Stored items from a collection
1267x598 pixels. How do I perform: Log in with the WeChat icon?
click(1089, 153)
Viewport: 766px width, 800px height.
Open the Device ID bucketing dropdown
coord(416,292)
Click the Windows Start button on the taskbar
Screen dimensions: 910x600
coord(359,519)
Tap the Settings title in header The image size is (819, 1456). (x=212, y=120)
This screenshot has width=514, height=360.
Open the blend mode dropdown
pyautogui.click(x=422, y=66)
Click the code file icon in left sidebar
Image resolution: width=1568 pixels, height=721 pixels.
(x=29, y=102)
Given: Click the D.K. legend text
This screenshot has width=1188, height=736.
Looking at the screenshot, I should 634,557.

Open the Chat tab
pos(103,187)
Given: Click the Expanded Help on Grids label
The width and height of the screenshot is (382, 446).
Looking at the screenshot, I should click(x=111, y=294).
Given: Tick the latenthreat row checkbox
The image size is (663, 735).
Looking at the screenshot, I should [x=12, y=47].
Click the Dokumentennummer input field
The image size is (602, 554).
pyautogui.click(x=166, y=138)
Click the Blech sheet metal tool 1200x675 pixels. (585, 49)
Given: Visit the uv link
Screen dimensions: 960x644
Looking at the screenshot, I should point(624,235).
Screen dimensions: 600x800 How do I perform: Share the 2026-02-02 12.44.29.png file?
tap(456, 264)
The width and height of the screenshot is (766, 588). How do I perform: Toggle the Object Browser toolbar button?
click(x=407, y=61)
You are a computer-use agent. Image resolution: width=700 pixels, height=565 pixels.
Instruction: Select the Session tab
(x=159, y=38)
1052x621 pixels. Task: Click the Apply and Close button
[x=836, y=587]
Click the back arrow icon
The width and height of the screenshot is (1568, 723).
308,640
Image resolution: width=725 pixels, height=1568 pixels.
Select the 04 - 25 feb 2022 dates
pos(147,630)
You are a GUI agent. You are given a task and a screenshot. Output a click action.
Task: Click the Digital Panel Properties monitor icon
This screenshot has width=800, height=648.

• [Task details]:
Above are the entries. Output exactly the lines beginning with the line that has "The width and height of the screenshot is (382, 446)." and ending with the line that has "Click the Blech".

• [Response to the exercise]:
The width and height of the screenshot is (382, 446).
Looking at the screenshot, I should click(x=111, y=294).
Given: Tick the latenthreat row checkbox
The image size is (663, 735).
Looking at the screenshot, I should [x=12, y=47].
Click the Dokumentennummer input field
The image size is (602, 554).
pyautogui.click(x=166, y=138)
Click the Blech sheet metal tool 1200x675 pixels. (585, 49)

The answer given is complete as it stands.